Wedding photos have [finally] arrived! Now that bills are paid (ugh) and thank-you’s are mostly written (I know, I’m sorry) we must decide on whether and how to create a wedding photo album.
The “whether to” decision is an easy one for us – Yes.
Digitals are great, but digital images are never going to be discovered by your children or grandchildren in the attic. You will never just happen upon your digital images while sorting through a stack of books left untouched for too long. There is nothing special and almost no intimacy involved in gathering around a device to stare at images that are too small to appreciate. Wedding photos are best experienced as part of a narrative — a story that unfolds in a deliberate sequence with one image building upon and informing those before, after and around it.
So as David and I review our images, reflect on the day, and decide how we may want to remember the moments, the wedding album creation & production decision looms — influenced by budget, creative energy, available time, and technological know-how.
I’ve summarized our wedding album website alternatives into 3 price brackets. All of these websites have beautiful wedding album examples to get your creative juices going. Disappointingly, however, none have a same-sex couple prominently displayed in their gallery. Time for some new images everyone.

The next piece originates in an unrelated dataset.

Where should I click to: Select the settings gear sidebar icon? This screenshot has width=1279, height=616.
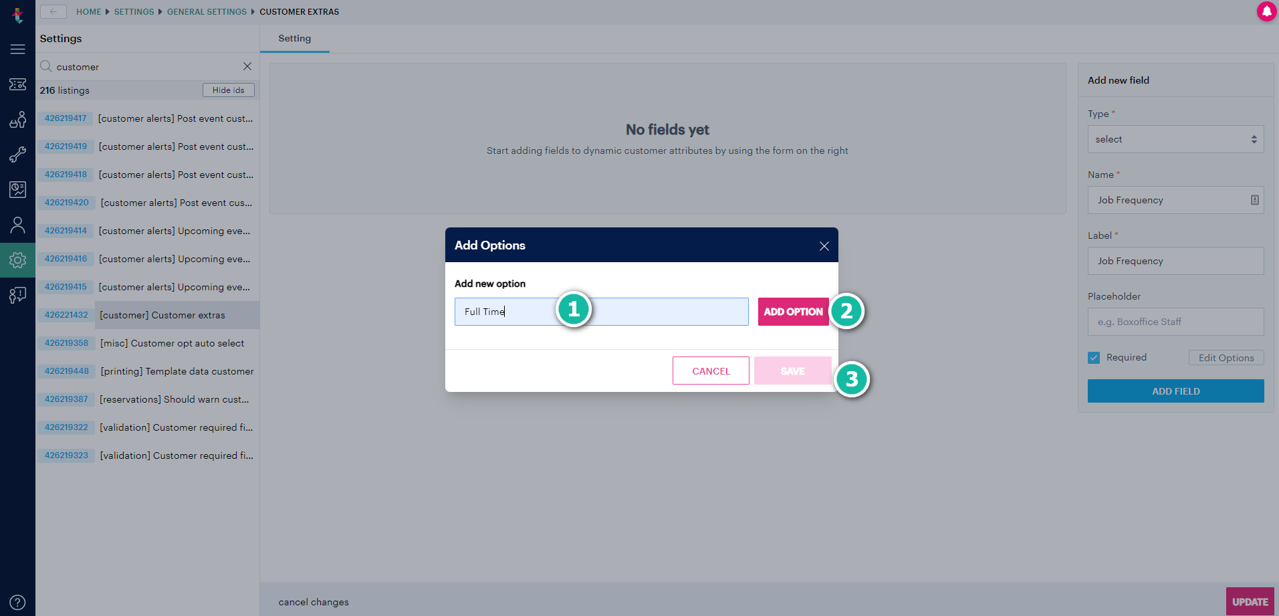click(x=17, y=260)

$$$$ – Custom design/print/bind service. We select the basic layout and the cover, upload the images, provide suggestions for any copy we may want to include with particular images or on certain pages and then let someone else create and print. Cost: Wide range based on number of pages and cover type, but $600 to $1700 covers most of the options available. Yikes.
Two companies we are considering: blendedmotion.net & storybookpages.com
Blended Motion is a turnkey provider, whereas Storybook Pages focuses on the design component and then allows you to select the print/bind vendor from a list of companies they work with. Both of these companies work primarily with wedding photographers, but they have expanded their service to “retail” as well.
$$1/2 – DIY design using templates/print/bind service. We select from a wide range of pre-formatted designs, most with some customization available, upload the images in the size and position and order we want, then let them produce based on the paper and cover we select. Cost: $200’ish to $750 covers most options available.
This is a more competitive market space, and there are a number of companies. Each of these 3 are worth considering – each with “a look” and particular software & production strengths.
- Milk — wedding focused, minimalist look, basic options, not a budget buster, quality product
- Blurb — oriented to commercial / professional productions, wedding albums as a side business, flexible design system with default templates for the novice
- Adoramapix —Template based with plenty of design flexibility, widest price range based on paper type, page count and cover material
Note: We are not considering BrideBox. Why? There was no “bride” in our wedding. Might be a clever sounding name, but it’s not very welcoming to my husband and me.
$ – DIY design using templates/print/bind service. The primary difference between this price point and the category preceding is that these two providers are not providing a wedding specific product. Their design flexibility is more limited and their production options far more limited. Their product, however, is considered high quality with very fast turnaround. Cost: $100 and under
- Apple Photo book — we are an Apple family. I was a reluctant convert, but have come to fully embrace (accept) the Apple way of life. We have used this service before to make albums of family events and the results have been beautiful.
- Snapfish & Shutterfly — excellent for the novice/non-tech user, low cost, high quality, very limited design flexibility, quick turnaround. You don’t have to own an Apple.
We are going to go-down-the-middle and use Adoramapix. We will share the end result when we’ve got it to show. For us, it’s a good balance of cost, time spent and design flexibility.
Whatever you decide:
Don’t overspend/overthink. Better to get your favorite photos printed in a scaled down book than have no book at all.
Do not let too much time pass. Your wedding album project will get lost in the “to-do’s” forever…and the story you wanted your wedding photos to tell won’t be telling any stories at all.